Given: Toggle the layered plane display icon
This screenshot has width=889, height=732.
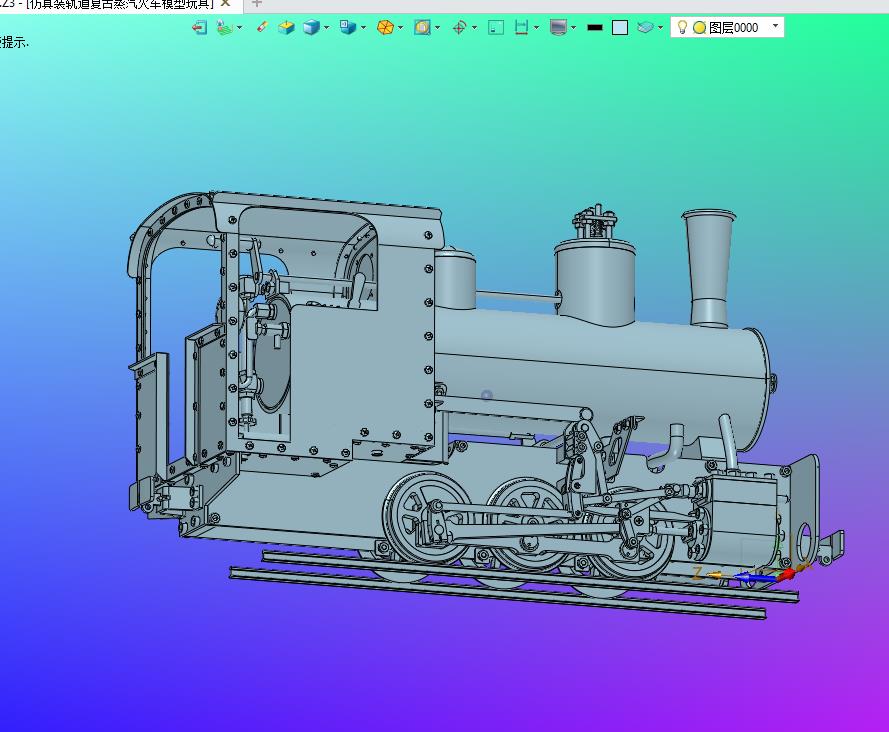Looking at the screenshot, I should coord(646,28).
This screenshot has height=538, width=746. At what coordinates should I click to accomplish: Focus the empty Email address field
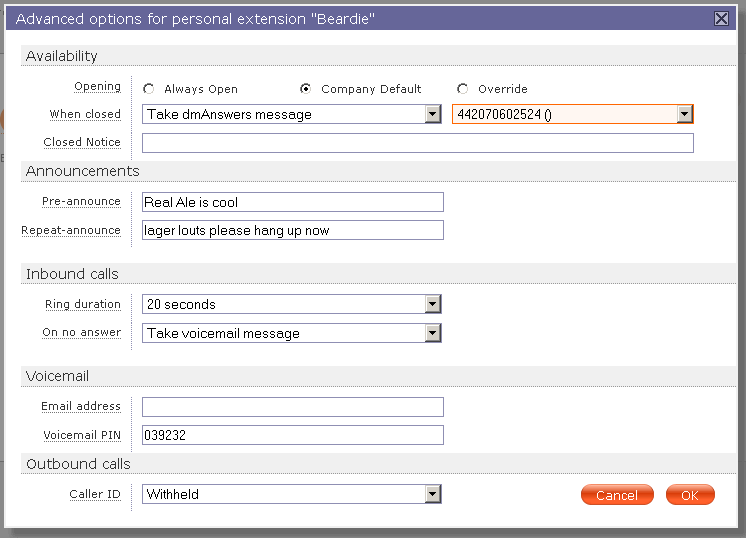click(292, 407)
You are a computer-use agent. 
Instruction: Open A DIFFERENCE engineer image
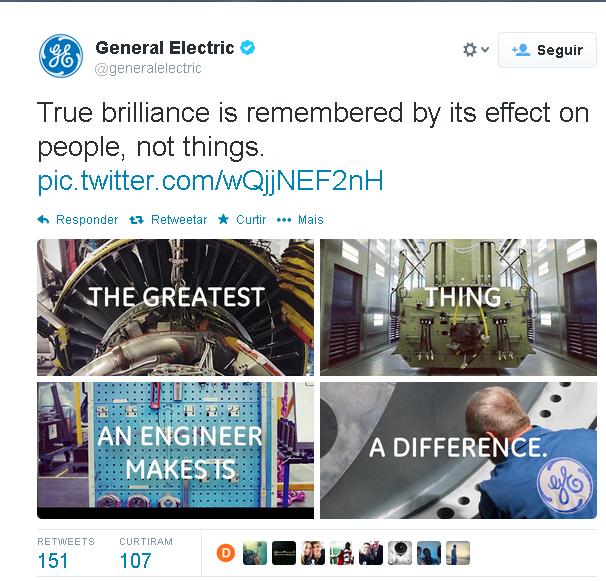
+++++
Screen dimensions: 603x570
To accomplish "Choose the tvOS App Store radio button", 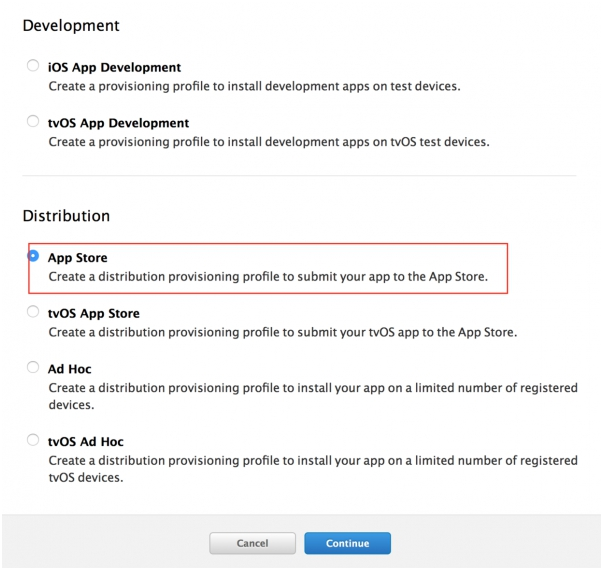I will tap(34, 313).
+++++
(Exercise goal) Each line above from the one containing "This screenshot has height=538, width=746." through the one containing "Instruction: Open A DIFFERENCE engineer image" is to be returned verbatim. Nothing else, and no pictures.

(Answer box)
This screenshot has height=538, width=746. At what coordinates should I click to accomplish: Focus the empty Email address field
click(292, 407)
You are a computer-use agent. 
Instruction: Open A DIFFERENCE engineer image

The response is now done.